Task 1 – Please write out the passage from "Enough. They weren’t" to "and write against." in the commentary on the Heroes for Hire cover below.
Task 2 – According to the commentary on the Heroes for Hire cover, what is the title of Tamora Pierce's post?
Task 3 – Pick up the commentary on the Heroes for Hire cover after its final sentence and keep writing it.

Source document –
..........
More on the outrage of the week …
In a post titled “Victims for Hire,” novelist and White Tiger writer Tamora Pierce shares her thoughts on Heroes for Hire in general and the cover to issue #13 in particular:
I’ve had mixed feelings about this incarnation [the current Heroes for Hire magazine] of Colleen and Misty from the beginning, though Tim loves the comic. Originally Colleen was a dark, doom-seeking, driven fighter–here she is far more subdued, keeping to the background. And the art has been making me daffy, not to mention the part in Misty’s `fro. Yes, they are an estrogen-laden team of butt-kickers, but their outfits are painted on, and their scenes are drawn cheesecake.
And it’s silly of me, but it bugs the hell out of me that Shang-Chi is made negligible. The point is f*****g equality. NOBODY has to be the lesser party.
I hated it, in the beginning, that they were against the rebels of Civil War.
Enough. They weren’t the Colleen and Misty I knew. I get that. I can live with it.
This cover makes me INSANE. It is nasty. It is degrading. It is everything I fight and write against.
Three supposedly strong, war-like women, strung up by their wrists, in chains, the emblem of the slave (paging John Norman…); dazed and helpless (someone on scans_daily said it would be hilarious if they were awake and mad; I think it would be powerful and redemptive); bared practically to their navels (but no nipple showing because nurturing organs would be dirty in this screwed-up pervo-catering censorship universe) as nameless Things with glowing eyes (and probably elongated barbed dicks) slaver in the background–and phallic tentacles reach up to their crotches. Misty’s clothes are ripped; she’s bleeding. Do her eyes and Colleen’s glimmer with tears? Colleen’s mouth hangs open–to receive a tentacle?
It’s not right that we have these powerful women. Let’s humiliate them publicly, on the cover. Let’s strip them of their power, wit, and rage, and show them off to everyone who walks by, to show what powerful women can expect, even when we’ve showed them being powerful. This is what happens when women strut along, kicking butt. This is what they can expect. Savor and learn!
Even if you don’t know what tentacle rape is (and it’s exactly what it sounds like it is, duh), it is obvious that the women on this cover have been depicted in a distressing, degrading situation in a manner meant to titillate. Why? Because that’s what appeals to their target audience. I am not Marvel’s target audience for this comic. (Though maybe I could be if it were handled differently.) But I am a woman who works in the comic book industry, and over and over I have to see that the industry’s largest companies have no problem reducing my gender to tits and ass. Oh, and possibly a bad-ass attitude, mostly likely the result of being raped.
And I don’t want to say this, but I really don’t think a lot of men in the industry and who read comics understand. I don’t think they get why it bothers someone like me or Heidi or Lea or Elin (a self-proclaimed publisher of pornographic comics). People steeped in the imagery of the superhero comic book have become rather numb to this kind of depiction of women, it seems. And they don’t see their whole sex depicted as a sexual object as a rule rather than an exception by the industry’s biggest companies, with the result that no matter what kind of work we do to bring different kinds of comics to the marketplace, tits and ass are the abiding image of women in comics.
..........
Items –
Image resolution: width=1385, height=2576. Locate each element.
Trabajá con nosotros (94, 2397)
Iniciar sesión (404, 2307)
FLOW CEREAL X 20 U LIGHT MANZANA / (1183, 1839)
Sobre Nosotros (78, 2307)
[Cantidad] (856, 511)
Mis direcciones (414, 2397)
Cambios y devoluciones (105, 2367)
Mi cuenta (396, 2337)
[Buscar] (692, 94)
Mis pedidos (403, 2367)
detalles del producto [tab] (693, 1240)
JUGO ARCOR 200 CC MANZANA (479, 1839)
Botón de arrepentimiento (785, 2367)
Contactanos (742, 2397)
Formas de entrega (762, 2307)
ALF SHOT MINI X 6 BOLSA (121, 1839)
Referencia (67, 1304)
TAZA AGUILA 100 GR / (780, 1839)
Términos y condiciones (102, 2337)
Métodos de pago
..........
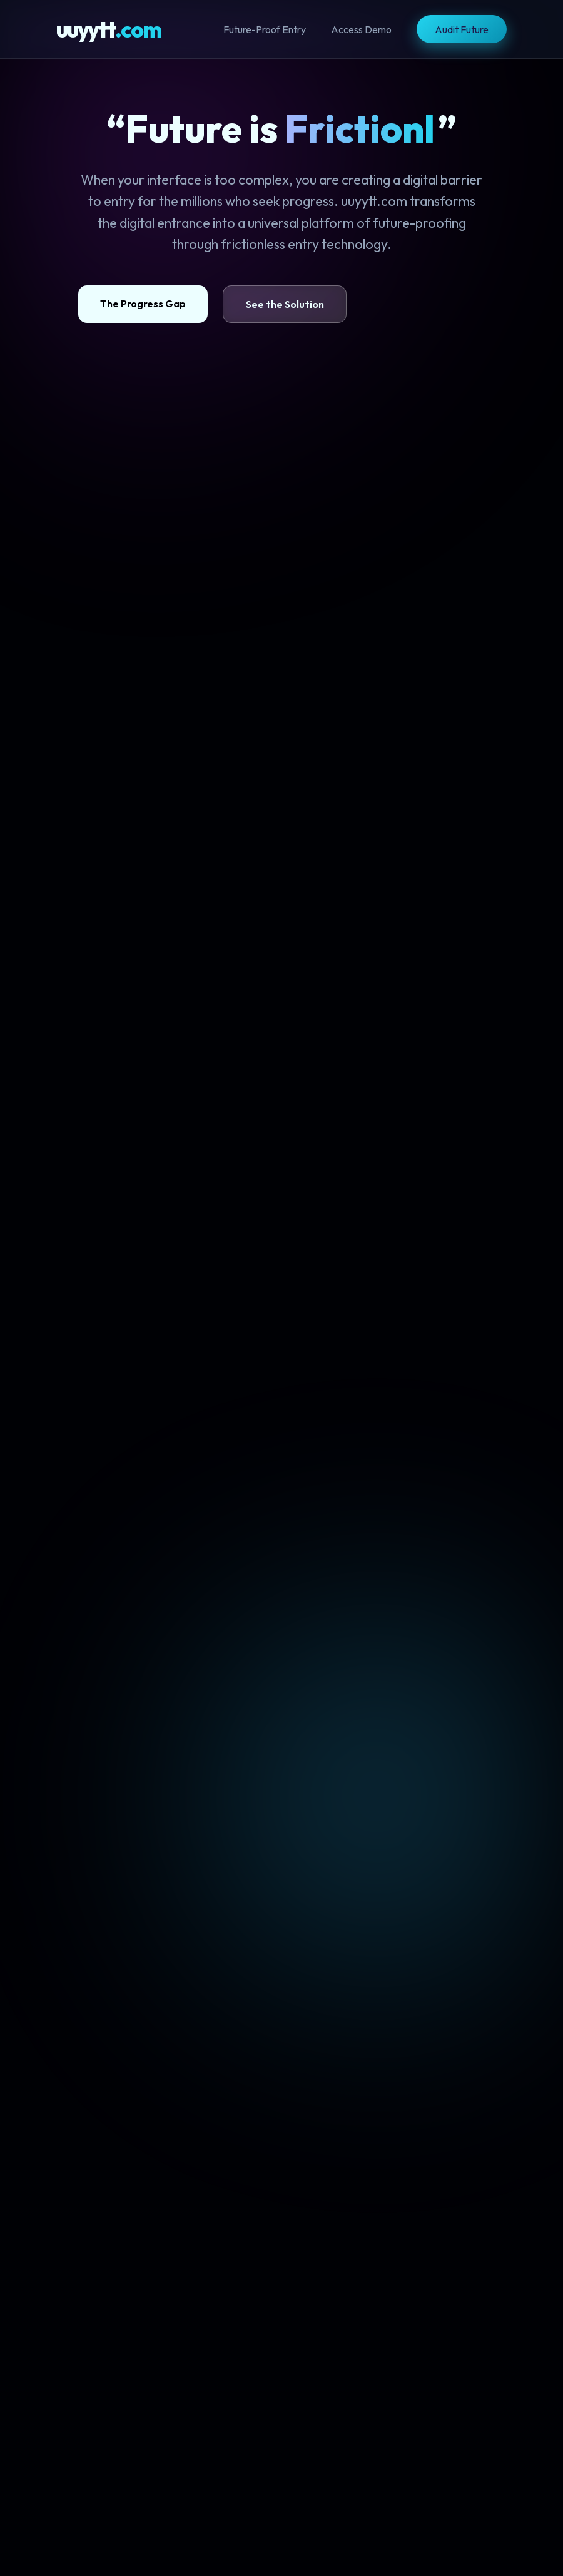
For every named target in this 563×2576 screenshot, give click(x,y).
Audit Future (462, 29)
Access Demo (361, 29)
..........
Task result 1 –
Enough. They weren’t the Colleen and Misty I knew. I get that. I can live with it.
This cover makes me INSANE. It is nasty. It is degrading. It is everything I fight and write against.

Task result 2 – "Victims for Hire"

Task result 3 –
An image like this bothers me for several reasons, most on a personal level, but since I am writing in my professional capacity here, I will write about why it bothers me on a professional level. First, as I said, that kind of imagery is the dominant one of women in comics, so every time I tell people I edit comics, I have to add a disclaimer: Not those kinds of comics. I don’t want to be ashamed of the industry in which I work. And, perhaps a bit more personally, I feel these depictions of women in comics color how I am treated when I am doing my job — not by my co-workers, men who all treat me with respect — but mostly at conventions. Thirty seconds into conversations, I realize that the man talking to me thinks I am a booth girl. Perfect strangers who have no idea who I am ask to take my picture. To them, my primary and most obvious value is in my image; obviously I must be at the booth to be pretty and friendly to men so they’ll look at our comics — and in the case of the men with cameras, my image is something that they would like to capture and keep for themselves, and they see no problem with this.
Elin Winkler of Radio Comix, a company that produces pornographic comics, comments:
Marvel claims the rating of the book is appropriate for 12-year-olds.
I call bullshit.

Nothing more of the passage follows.